Annonciade s'éreintait aux champs et Paul sortait de plus en plus. L'été, il écumait tous les bals de la région avec quelques camarades de son tempérament. Ils finirent par ne plus se croiser qu'au petit matin, lui une bouteille sous le bras, rentrant se coucher, elle, une bêche à la main, commençant son labeur.

Puis la seconde guerre mondiale éclata. C'est le moment que choisit l'époux volage pour contracter une solide tuberculose, il ne fut donc pas mobilisé. Annonciade le soigna sans relâche. Il perdit un poumon mais il survécut ! Pour son épouse, il aurait mieux valut qu'il trépassât, car se considérant comme un survivant, ayant échappé à la guerre et à la maladie, plus rien n'arrêta sa frénésie de femmes et de beuveries.

Pour fuir la demeure familiale, il trouva le prétexte des cures thermales. Son unique poumon lui permit chaque année de se rendre à Saint-Honoré-les-Bains. Annonciade, lucide, savait bien que Paul profitait de ce moment pour assouvir ses instincts les plus vils. Mais elle s'en accommodait sans trop de mal, y gagnant un peu de tranquillité.

Devenue grand-mère, et réalisant que ses petits enfants en savaient plus qu'elle, elle se mit à la lecture et se prit de passion pour les Misérables. Elle lisait et relisait inlassablement le chef d’œuvre de Victor Hugo, se surprenant même à en réciter des passages pendant qu'elle binait les tomates. Paul la raillait pour cela. Fréquemment il disait à ses petits enfants: "Ne dérangez pas votre grand-mère, elle révise ses cours, cette année elle passe son bac". Elle n'en prenait pas ombrage. Adorant ses petits-enfants, et ces derniers le lui rendant bien, c'était presque un jeu entre eux.

Elle se prit d'affection pour un chat roux. Compagnon silencieux, il restait près d'elle durant ses longues heures de lecture et l'accompagnait souvent au jardin.

Paul tomba malade. Il dut renoncer à ses cures thermales. Un jour Annonciade surprit une conversation téléphonique durant laquelle il semblait dire au revoir à une vieille maitresse nommée Marthe. A moins que ce ne fut Berthe. Peu lui importait après tout.

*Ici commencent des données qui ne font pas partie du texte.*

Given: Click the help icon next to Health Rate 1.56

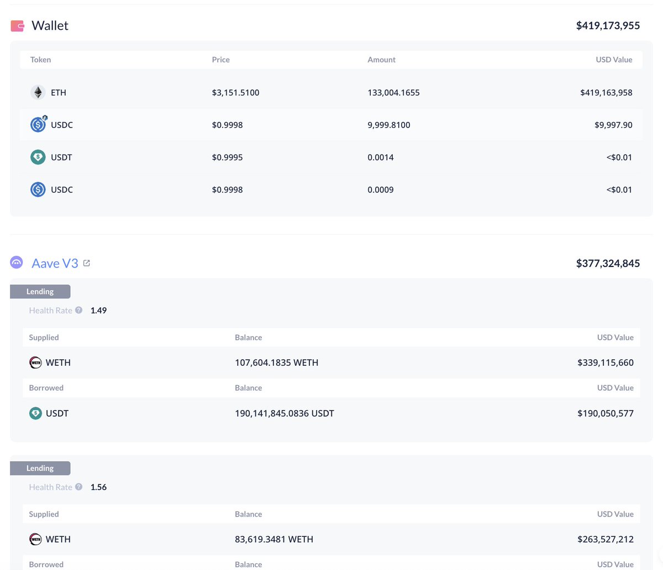Looking at the screenshot, I should 78,487.
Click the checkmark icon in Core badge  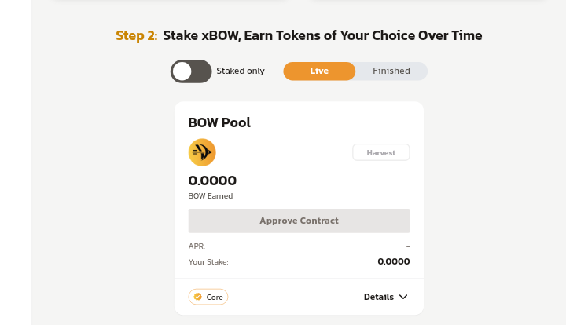[198, 297]
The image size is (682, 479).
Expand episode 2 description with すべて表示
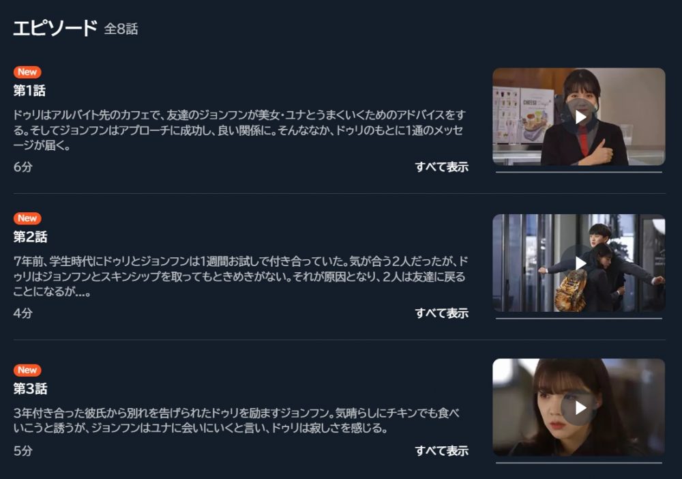pyautogui.click(x=441, y=313)
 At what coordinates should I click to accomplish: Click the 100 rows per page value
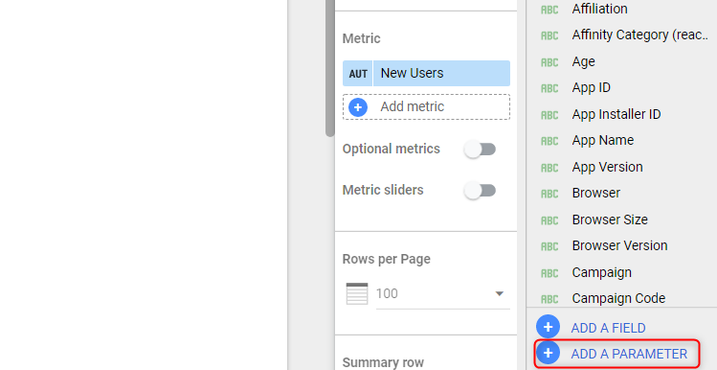tap(387, 293)
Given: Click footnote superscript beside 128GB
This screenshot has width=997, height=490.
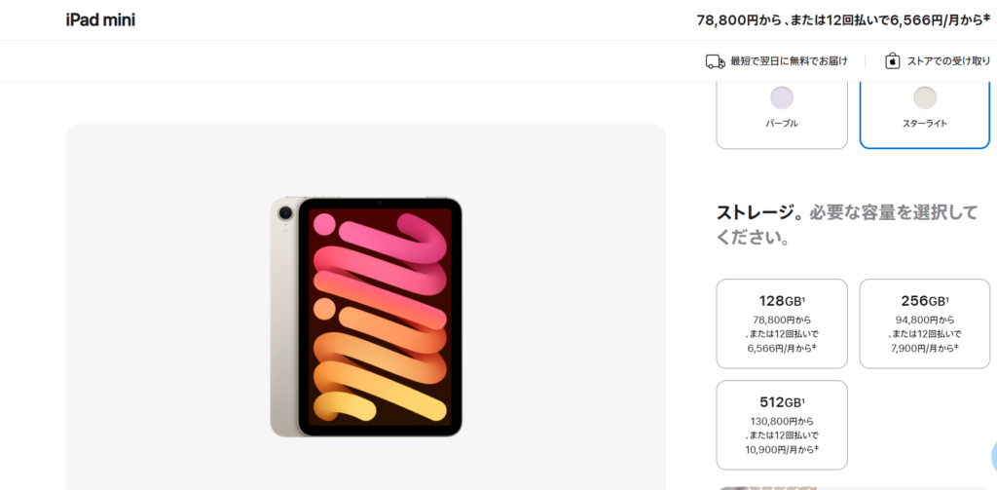Looking at the screenshot, I should click(x=803, y=298).
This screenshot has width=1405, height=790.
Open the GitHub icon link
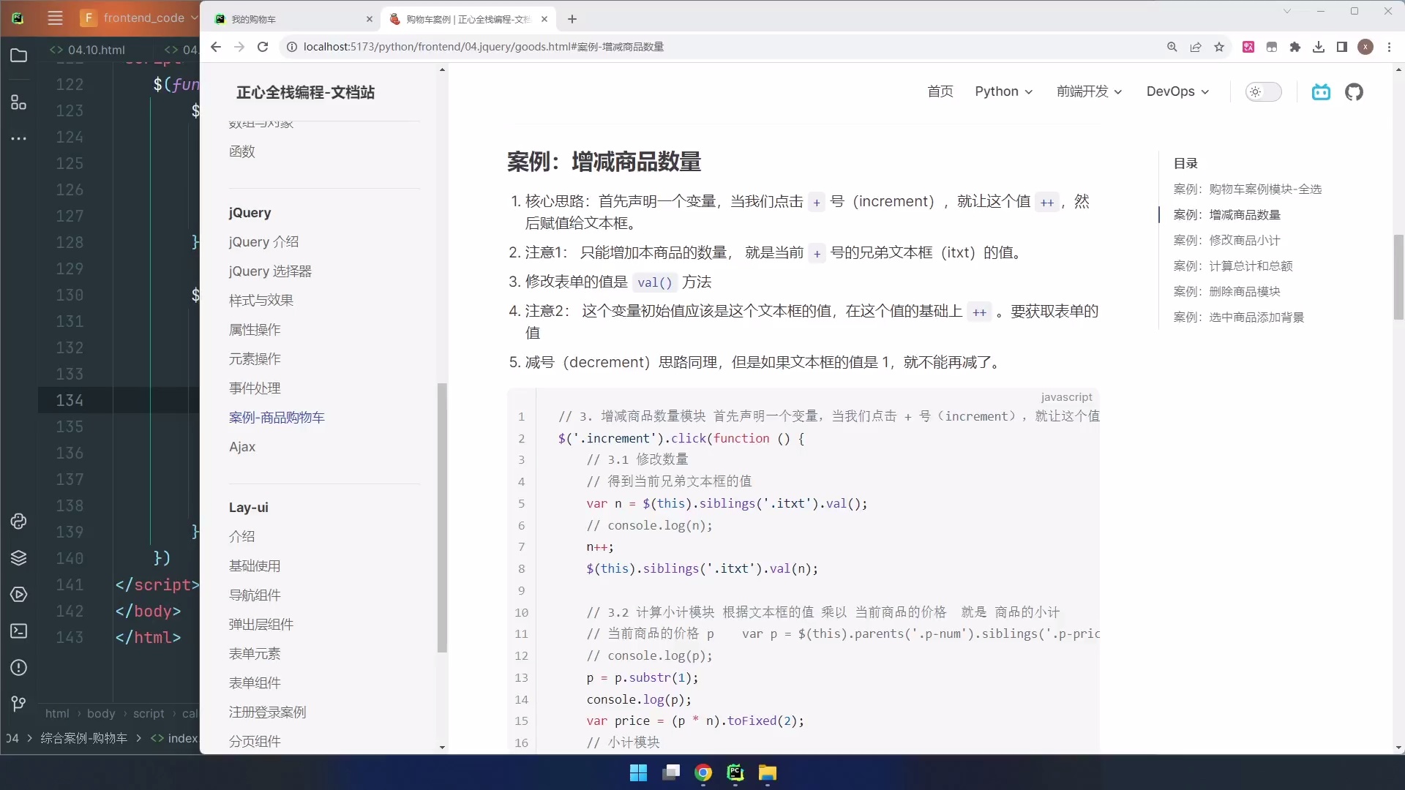pos(1354,92)
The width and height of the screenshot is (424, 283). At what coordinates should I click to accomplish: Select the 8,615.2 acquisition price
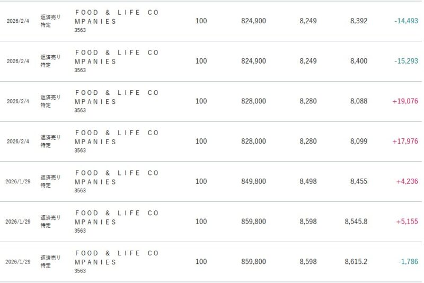coord(356,262)
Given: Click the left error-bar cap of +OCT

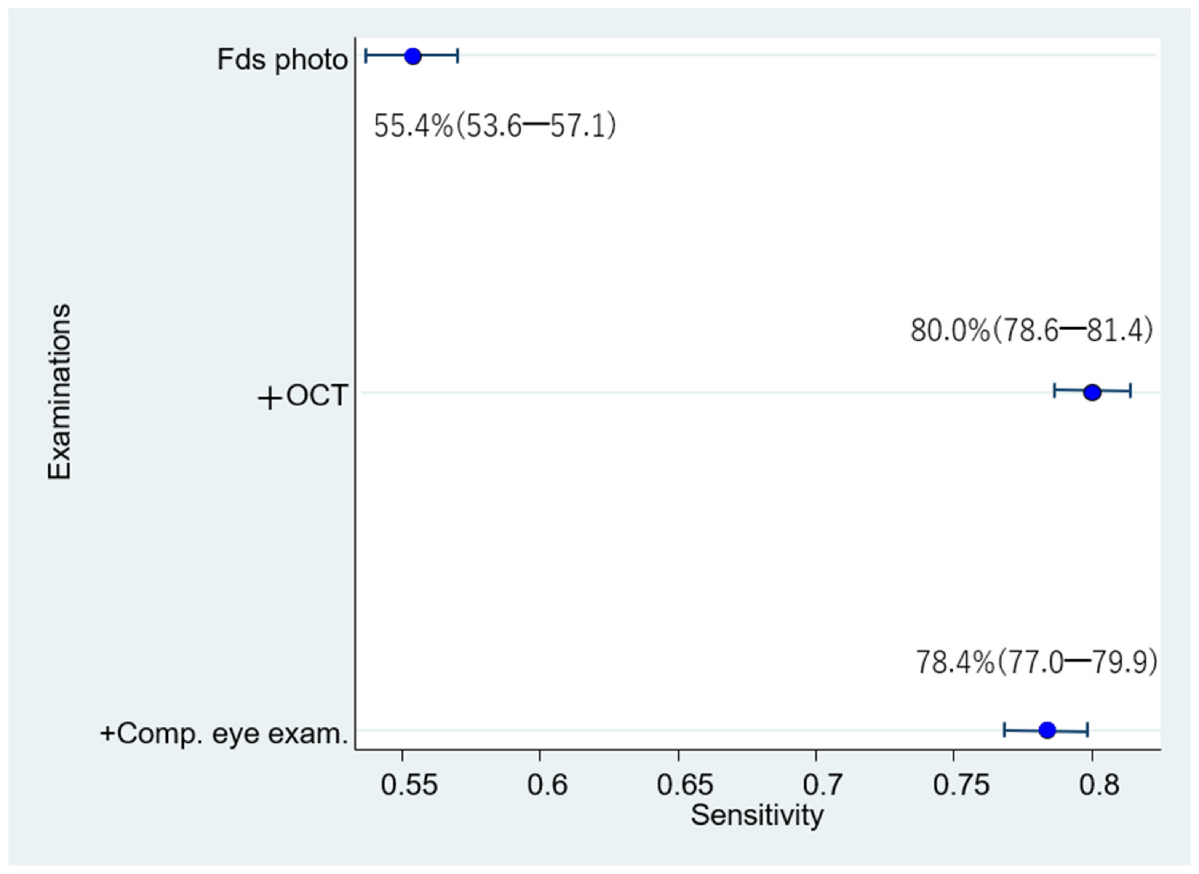Looking at the screenshot, I should (1055, 392).
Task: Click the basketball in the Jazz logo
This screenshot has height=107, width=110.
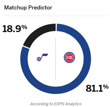Action: pos(39,59)
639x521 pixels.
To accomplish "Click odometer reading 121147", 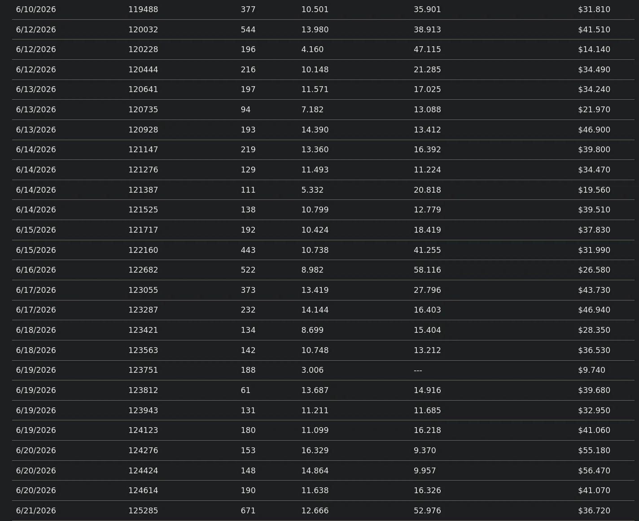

Comme elle l'avait fait lorsqu'il était tuberculeux, Annonciade soigna vaillamment son vieil époux.

L'agonie de Paul fut brève.

Le jour des funérailles, les gens du village, en grand nombre, vinrent se recueillir une dernière fois devant sa dépouille. "Un joyeux drille ! " Un bon vivant" entendait-on de tous côtés. "On le regrettera !"

Annonciade, silencieuse, était perdue dans la contemplation de son chat roux dans les tomates.